The Halloween Blue Moon was not the blessing blue voters had hoped for. The rare celestial occurrence, instead, left Democrats with the blues in Summers County last week. A long-awaited election day, all ballots counted, Republicans won by a landslide in all races. The only blue in elective offices were uncontested races. In every contested race the county went totally red in all 14 precincts. Ballots were cast by only 60% of Summers’ registered voters. Of the 9,348 eligible voters County Clerk Mary Beth Merritt documented only 5,679 turned out to cast ballots. As final counts were announced at the courthouse last Tuesday night it was apparent voting consistently indicated straight ticket voting, generally red 2 to 1.

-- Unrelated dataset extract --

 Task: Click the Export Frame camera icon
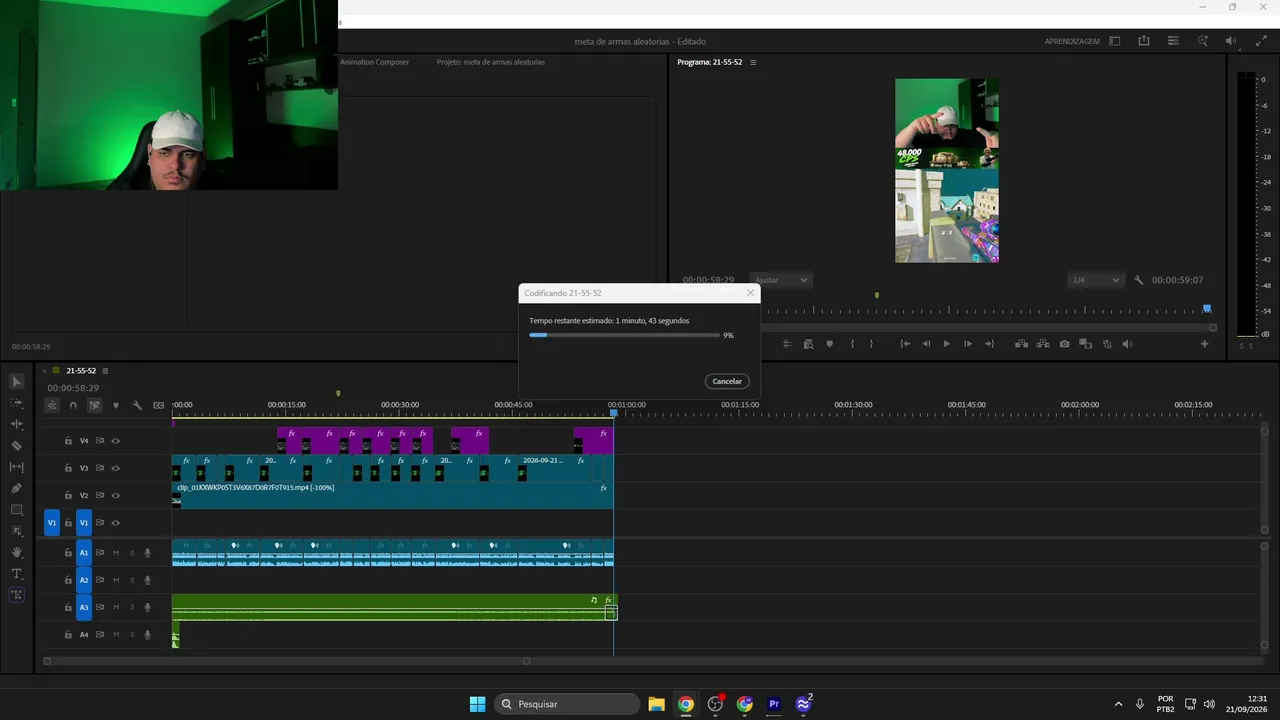click(1064, 344)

Jack David Woodrum easily won a seat in the State Senate, Roy Cooper and Jeffrey Pack will return to the State House of Delegates, U.S. Senator Shelley Moore Capito and Representative Carol Miller in the U.S. House head back to D.C., Mike Gore took a seat on the Summers Board of Commissioners and Justin Faris will be sworn in as sheriff.

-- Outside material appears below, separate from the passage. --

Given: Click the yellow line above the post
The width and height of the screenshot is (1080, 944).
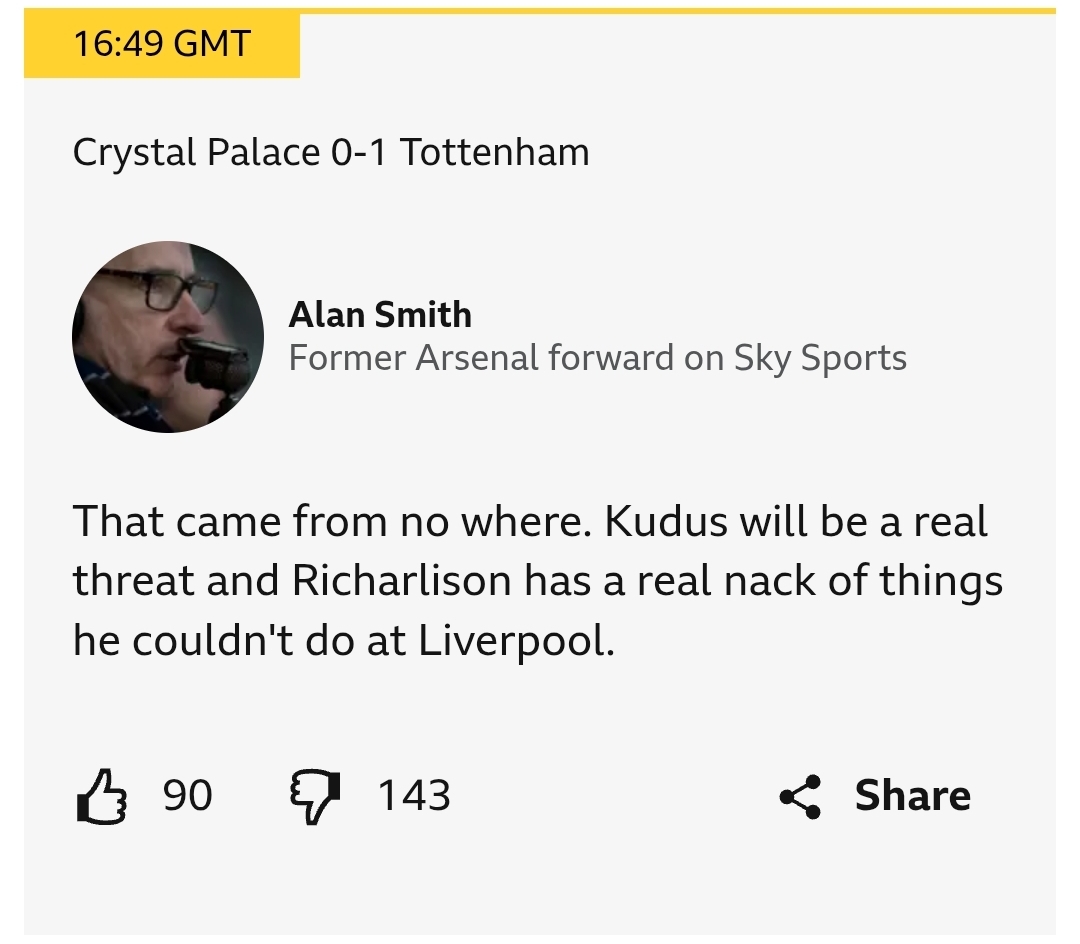Looking at the screenshot, I should click(678, 11).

“Summers County better get ready, there’s a new sheriff in town and things are going to change,” Faris exclaimed as he reacted to news of his victory.
Woodrum will continue to serve on the County Board of Commissioners until December 31. Gore will join the commission on January 1, and a process will begin to replace Woodrum on the 3-person county board.
Gore reacted to the news of his election victory with “I was surprised.” Yet, he said, his candidacy “felt good the last month or so. Facebook blew up and it’s time to hit the ground running.”
Gore said he wants to work closely with the city of Hinton on mutual priorities: higher education, vocational education and tourism, among others. Commission Chairman Woodrum said he feels good about his future position at the state level. “It was a good night for the Republican party across the state. We are all trying to accomplish the same things in West Virginia and we agree more than we disagree on the great things we’re going to do for the community,” Woodrum said. “Among my top priorities are redistricting based on the census and expanding broadband across the state. We have the money to do it,” he added, “because the governor has announced a one-billion-dollar infrastructure investment over 3 years.”
A few faces at the county level will remain the same: Republican Prosecuting Attorney Kristin R. Cook, and Democrats Assessor Greg Vandall and Surveyor Jeffery Chambers.